Christian Health Insurance
Christian healthcare coverage is offered through many companies. Although not issued through conventional carriers, such as Aetna or UnitedHealthcare, they do present an interesting option. Typically, rates are lower than Marketplace plans (without a subsidy), and benefits are good. Often referred to as "healthcare sharing," members pay a fixed amount each month, based on their choice of deductibles, and out-of-pocket expense choices. However, maximum benefits are often capped at $1 million. Federal subsidies are not offered and waiting periods may be required for major health conditions.
Acceptance is not guaranteed and any applicant not adhering to a Christian Biblical lifestyle, is likely to be denied coverage. Pre-existing conditions are generally not covered at the time of application. However, after a policy has been in force for a specific period of time, these conditions may be covered. The major companies that offer this type of policy are Christian Healthcare Ministries, Medi-Share, Samaritan Ministries, and MCS (Medical Cost Sharing). Several smaller companies offer plans, but mostly in specific regions. Aliera Healthcare is under investigation in several states.
Several companies do not meet the definition of a "health care sharing ministry" (HCSM) and have been accused of misleading consumers. They may not be affiliated with a specific religious group and may also be engaging in deceptive business practices. When this occurs, State Insurance Commissioners will halt the operations and investigate the operations. Often it is determined that they are no longer exempt from insurance regulations.
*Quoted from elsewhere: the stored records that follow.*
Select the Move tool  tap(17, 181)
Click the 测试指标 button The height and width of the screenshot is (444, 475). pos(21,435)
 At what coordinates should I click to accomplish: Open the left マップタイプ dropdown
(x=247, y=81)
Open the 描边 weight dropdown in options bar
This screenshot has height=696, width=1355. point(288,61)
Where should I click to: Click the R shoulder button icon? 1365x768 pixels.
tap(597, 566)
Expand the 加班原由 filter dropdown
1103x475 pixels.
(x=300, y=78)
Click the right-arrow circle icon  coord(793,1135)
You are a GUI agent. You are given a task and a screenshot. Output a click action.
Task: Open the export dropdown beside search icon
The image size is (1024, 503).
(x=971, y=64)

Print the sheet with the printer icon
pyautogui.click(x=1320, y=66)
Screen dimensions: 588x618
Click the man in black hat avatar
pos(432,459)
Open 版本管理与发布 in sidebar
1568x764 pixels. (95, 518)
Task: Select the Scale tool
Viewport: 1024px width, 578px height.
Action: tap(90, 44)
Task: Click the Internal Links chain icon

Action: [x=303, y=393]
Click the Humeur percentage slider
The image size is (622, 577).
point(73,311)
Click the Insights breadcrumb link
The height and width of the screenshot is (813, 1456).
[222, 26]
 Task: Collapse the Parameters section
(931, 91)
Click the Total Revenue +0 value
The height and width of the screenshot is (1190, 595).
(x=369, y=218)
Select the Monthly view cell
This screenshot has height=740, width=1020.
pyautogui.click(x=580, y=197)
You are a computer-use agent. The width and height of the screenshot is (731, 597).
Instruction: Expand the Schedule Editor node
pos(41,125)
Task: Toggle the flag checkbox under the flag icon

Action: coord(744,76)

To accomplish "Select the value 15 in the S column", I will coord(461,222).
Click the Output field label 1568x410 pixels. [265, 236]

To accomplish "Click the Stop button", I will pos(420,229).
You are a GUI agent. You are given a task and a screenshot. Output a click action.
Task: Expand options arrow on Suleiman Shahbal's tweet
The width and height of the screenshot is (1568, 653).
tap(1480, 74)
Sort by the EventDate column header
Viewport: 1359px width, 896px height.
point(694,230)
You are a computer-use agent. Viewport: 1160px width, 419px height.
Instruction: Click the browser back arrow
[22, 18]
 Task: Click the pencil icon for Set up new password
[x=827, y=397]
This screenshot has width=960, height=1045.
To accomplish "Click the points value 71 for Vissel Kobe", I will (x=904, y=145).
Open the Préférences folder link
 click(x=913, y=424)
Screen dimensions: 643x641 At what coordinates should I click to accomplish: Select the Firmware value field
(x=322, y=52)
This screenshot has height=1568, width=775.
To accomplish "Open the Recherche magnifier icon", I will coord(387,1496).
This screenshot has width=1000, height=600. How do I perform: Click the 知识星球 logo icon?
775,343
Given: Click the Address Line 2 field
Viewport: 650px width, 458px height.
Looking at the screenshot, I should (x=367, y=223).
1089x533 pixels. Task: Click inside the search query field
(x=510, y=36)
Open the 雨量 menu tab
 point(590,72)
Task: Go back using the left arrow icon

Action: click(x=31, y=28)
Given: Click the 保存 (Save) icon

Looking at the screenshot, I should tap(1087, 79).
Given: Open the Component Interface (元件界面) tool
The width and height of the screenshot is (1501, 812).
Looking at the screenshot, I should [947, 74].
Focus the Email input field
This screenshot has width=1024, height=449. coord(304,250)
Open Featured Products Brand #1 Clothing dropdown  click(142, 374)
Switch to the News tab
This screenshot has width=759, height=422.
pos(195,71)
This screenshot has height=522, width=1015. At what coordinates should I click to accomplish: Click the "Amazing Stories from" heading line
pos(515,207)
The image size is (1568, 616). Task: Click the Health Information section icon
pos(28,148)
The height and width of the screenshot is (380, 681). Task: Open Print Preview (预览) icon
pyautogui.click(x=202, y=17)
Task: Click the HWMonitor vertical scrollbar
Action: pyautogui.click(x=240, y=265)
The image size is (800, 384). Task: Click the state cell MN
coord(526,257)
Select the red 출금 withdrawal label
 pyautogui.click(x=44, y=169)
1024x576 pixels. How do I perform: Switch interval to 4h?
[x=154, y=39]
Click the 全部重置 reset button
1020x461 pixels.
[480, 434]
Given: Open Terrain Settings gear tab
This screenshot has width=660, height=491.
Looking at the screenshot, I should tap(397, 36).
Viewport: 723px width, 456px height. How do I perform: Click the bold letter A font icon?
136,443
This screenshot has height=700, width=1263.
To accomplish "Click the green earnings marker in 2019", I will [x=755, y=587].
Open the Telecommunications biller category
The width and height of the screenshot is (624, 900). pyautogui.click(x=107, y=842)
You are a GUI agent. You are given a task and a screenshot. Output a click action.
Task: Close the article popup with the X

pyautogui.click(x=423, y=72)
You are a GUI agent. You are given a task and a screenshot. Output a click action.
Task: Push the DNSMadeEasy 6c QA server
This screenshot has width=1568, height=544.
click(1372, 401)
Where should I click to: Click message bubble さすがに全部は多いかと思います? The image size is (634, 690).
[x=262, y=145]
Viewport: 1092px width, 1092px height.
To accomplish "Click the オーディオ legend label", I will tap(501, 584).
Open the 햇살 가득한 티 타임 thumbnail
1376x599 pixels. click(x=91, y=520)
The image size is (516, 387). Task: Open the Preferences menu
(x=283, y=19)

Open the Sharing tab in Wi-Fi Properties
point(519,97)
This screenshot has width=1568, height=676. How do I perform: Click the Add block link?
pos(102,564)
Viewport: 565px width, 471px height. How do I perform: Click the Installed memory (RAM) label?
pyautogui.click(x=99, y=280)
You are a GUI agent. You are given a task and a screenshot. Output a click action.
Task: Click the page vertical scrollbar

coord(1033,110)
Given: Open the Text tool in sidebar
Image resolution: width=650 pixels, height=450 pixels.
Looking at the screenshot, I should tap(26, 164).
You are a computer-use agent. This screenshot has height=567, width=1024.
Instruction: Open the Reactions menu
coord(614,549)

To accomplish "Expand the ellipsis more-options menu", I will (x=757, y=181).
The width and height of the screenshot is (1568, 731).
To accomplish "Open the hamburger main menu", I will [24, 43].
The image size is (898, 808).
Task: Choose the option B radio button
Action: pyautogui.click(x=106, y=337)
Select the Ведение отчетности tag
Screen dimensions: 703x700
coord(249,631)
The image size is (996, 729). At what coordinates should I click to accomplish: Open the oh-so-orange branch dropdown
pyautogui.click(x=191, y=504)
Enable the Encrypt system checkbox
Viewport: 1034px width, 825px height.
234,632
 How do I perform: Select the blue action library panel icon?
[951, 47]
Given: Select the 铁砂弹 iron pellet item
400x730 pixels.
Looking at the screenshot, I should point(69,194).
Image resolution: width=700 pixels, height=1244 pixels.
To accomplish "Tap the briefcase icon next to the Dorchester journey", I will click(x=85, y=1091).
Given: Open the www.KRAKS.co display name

Packaged Medical Insurance
Often, several types of coverage (insurance and non-insurance) are bundled together in an effort to provide comprehensive benefits at a reasonable cost. Accidental injury riders and prescription drug discount cards are often packaged with other products to provide an alternative to Marketplace plans.
Temporary coverage along with critical illness, dental, vision, and telemedicine benefits often form the foundation of these bundles. A single enrollment form may be offered to simplify the application process. Billing may also be sent from a single source. Multiple deductibles and out-of-pocket limits can result in high costs. Also, pre-existing conditions are typically excluded, and preventative services may not be provided. Monthly rates can vary between $100 and $350 per month per person.
Going Without Healthcare Benefits
Obviously, although this is an "alternative," in most situations, it is not prudent. You may beat the odds this year, next year, or for several years. But the possibility of a sickness or accident that costs tens of thousands of dollars is a risk you don't want to take. If you have $2 million in the bank, and don't mind placing your assets at risk, that may be a different situation.
Most medical plans (Marketplace, Off-Exchange, short-term, Christian Ministry) do not require applicants to have existing coverage. However, at the time of application, non-compliant plans may exclude past and present conditions, and may also decline the policy. Therefore, it is extremely important to maintain continuous and uninterrupted coverage, even if COBRA or an expensive Marketplace policy is selected.
Obamacare (aka Affordable Care Act) is the law in Pennsylvania, unless you are eligible for Medicare or Medicaid. If you qualify for a federal subsidy, you may receive an incredibly low price. Otherwise, there are still many affordable options. We help you find the least expensive prices for the type of benefits you want. We will also explain the advantages and disadvantages of selecting this type of policy. If an alternative medical plan is your best option, we will recommend it. However, there may be exclusions and limitations, which we will fully explain.